Cover-ups and withholding ballot information: same old Republican tricks

By Carla Binion


December 12, 2000 | Sociologist Max Weber once said that the first line of defense of any bureaucracy is the withholding of information. George W. Bush's team includes some of his dad's cronies, such as James Baker, George Schultz, and Richard Thornberg. None of them are strangers to withholding information as a means of defending corruption.

It makes sense that the Bush team now argues against counting the ballots. They have long favored secrecy over disclosure.

George H. W. Bush was CIA Director in the mid-1970s. The CIA, and George W.'s dad, are no strangers to rigged elections—in Third World countries.

In 1984, when Manuel Noriega chose Nicolas Barletta to be Panama's president, the Reagan/Bush administration knew the election was rigged, that ballot boxes were stuffed, and that documents were falsified. (Imperial Alibis, Stephen R. Shalom, South End Press, 1993.)

Under Reagan/Bush, the U. S. government funneled money to Barletta's campaign.
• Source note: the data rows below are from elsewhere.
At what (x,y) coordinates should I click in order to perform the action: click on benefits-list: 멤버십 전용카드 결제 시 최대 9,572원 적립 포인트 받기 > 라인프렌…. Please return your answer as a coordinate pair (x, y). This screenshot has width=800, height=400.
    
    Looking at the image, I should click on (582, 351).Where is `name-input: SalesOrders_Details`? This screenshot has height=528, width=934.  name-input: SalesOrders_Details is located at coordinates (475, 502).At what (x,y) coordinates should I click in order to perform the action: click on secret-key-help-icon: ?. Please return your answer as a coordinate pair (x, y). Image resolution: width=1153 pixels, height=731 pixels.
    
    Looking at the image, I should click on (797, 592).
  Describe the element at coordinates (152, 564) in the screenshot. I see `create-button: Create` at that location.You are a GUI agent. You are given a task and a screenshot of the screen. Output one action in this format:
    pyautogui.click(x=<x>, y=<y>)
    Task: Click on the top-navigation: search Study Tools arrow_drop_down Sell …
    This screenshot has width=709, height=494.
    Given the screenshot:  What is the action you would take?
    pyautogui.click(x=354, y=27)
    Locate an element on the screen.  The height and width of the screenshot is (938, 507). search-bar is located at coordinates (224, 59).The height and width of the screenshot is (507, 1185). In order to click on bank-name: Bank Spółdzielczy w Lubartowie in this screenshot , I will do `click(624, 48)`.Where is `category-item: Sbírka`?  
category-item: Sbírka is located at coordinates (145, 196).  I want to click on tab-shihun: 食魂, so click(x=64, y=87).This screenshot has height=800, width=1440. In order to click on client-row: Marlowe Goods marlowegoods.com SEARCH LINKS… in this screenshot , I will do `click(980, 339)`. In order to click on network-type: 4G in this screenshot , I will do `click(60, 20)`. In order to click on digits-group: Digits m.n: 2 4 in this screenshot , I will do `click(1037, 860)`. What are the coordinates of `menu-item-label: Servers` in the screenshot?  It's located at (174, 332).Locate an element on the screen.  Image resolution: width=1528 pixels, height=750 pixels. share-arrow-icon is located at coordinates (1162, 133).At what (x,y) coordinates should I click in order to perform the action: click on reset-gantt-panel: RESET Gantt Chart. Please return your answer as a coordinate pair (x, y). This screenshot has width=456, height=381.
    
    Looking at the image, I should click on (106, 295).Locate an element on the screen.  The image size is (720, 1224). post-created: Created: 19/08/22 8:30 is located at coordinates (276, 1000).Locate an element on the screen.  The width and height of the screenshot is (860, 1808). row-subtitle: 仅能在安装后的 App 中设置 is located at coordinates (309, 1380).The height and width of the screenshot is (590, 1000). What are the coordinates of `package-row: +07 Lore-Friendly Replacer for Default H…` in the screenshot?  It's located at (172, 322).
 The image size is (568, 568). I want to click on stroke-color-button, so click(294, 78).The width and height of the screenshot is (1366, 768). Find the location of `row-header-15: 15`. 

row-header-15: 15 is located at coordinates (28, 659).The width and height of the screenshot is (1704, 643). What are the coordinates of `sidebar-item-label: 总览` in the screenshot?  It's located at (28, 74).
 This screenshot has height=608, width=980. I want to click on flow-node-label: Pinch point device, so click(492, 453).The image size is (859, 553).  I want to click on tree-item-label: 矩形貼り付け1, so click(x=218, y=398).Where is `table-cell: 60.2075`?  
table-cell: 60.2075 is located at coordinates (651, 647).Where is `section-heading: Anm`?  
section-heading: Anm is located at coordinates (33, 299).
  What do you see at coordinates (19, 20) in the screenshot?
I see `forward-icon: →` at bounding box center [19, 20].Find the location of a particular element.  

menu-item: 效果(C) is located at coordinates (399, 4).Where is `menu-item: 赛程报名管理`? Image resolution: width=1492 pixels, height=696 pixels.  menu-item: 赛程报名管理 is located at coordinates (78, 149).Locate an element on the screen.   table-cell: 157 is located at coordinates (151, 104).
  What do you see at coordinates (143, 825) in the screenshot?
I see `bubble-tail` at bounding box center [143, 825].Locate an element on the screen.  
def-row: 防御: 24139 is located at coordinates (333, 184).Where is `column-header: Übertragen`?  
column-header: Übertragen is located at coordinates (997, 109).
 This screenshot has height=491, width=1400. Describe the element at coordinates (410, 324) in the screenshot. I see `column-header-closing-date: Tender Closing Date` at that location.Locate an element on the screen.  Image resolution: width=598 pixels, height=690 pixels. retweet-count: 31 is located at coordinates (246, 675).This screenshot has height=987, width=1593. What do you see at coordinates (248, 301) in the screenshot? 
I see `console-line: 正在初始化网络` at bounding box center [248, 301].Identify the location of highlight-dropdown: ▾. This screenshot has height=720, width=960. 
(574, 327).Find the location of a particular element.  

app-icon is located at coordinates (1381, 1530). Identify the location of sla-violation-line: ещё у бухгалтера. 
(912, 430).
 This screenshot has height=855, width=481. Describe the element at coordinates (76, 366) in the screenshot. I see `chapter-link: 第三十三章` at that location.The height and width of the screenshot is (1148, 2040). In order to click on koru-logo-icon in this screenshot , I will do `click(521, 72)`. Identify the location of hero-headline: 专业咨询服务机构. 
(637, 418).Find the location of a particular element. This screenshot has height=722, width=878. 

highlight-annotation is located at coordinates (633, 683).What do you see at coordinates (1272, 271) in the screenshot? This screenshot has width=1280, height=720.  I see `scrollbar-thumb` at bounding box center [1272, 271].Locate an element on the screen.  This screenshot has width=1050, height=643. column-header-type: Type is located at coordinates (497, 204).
Following the vote fraud, U. S. aid to Panama grew from $12 million to $75 million. After the "election," Reagan invited Barletta to the White House to congratulate him on his win. (Imperial Alibis.)

Secretary of State George Schultz, adviser to George W. in Campaign 2000, attended Barletta's inauguration and lauded Panama's "democratization." (Unreliable Sources, Norman Solomon and Martin A. Lee, Carol Publishing Group, 1992.)

Bush team adviser and daddy-Bush crony, James Baker, said recently that the team is not trying to "run out the clock" regarding ballot counting. However, Baker was part of the Reagan administration when the Reagan/Bush crew used delay tactics to evade responsibility for Iran-contra.

Remember how George H. W. Bush got away with his Iran-contra misdeeds? Reagan's attorney general, Richard Thornburgh (another current member of George W.'s team), claimed that certain Iran-contra evidence—including names and locations that had already been published in the press—were government secrets too sensitive to reveal in court. Independent prosecutor Lawrence Walsh called them "fictional secrets." In addition, the Reagan-Bush team stonewalled endlessly. They delayed releasing critical records to the court and hid personal notes. (Blank Check, Tim Weiner, 1990.)

Journalist Tim Weiner says that by hiding key evidence behind a cloak of government secrecy "the Justice Department drove a stake into the heart of the criminal cases against North, Poindexter and Secord. It effectively prevented the independent prosecutor appointed to try the cases from functioning independently." (Blank Check, Weiner.)

George H. W. Bush participated in a cover-up again after he became president by arbitrarily pardoning his cronies. CNN political analyst William Schneider said Bush pardoned his political allies "for illegal activities in which he himself may have been implicated." (Lawrence Walsh, Firewall, 1997.)

Recently Supreme Court members (some appointed by George W.'s dad) stopped the ballot recount. Reagan appointee, Justice Antonin Scalia, said counting the votes might harm Bush by "casting a cloud" on his legitimacy.

That is not the first time in recent history that the Supreme Court ruled against the public's right to know. When Public Citizen filed a Freedom of Information Act request to examine a domestic CIA operation, MKULTRA, the CIA refused to release the documents. In 1985, the Supreme Court ruled for the CIA. The Court held that "Congress vested in the Director of Central Intelligence very broad authority to protect all sources of intelligence information from disclosure." (A Culture of Secrecy, Athan G. Theoharis, University Press of Kansas, 1998.)

A Bush win will always appear illegitimate unless the votes are counted. The public already knows enough about the Bush team's history, tactics and values to raise questions about the candidate's legitimacy. For example:

 (1) We know that certain Bush team members have no particular respect for the law, considering their participation in, and cover-up of, their Iran-contra involvement.

 (2) We know that some Bush team members (and certain members of the CIA) have little love for democracy—at least not for democracy in Third World countries.

The question is, do those members of the Bush team respect American election law and American democracy? Do they see any difference between elections and democracy in the Third World and in our own? And, one more question that has been asked repeatedly but never answered honestly—why doesn't the Bush team want the ballots recounted unless they are afraid Gore won?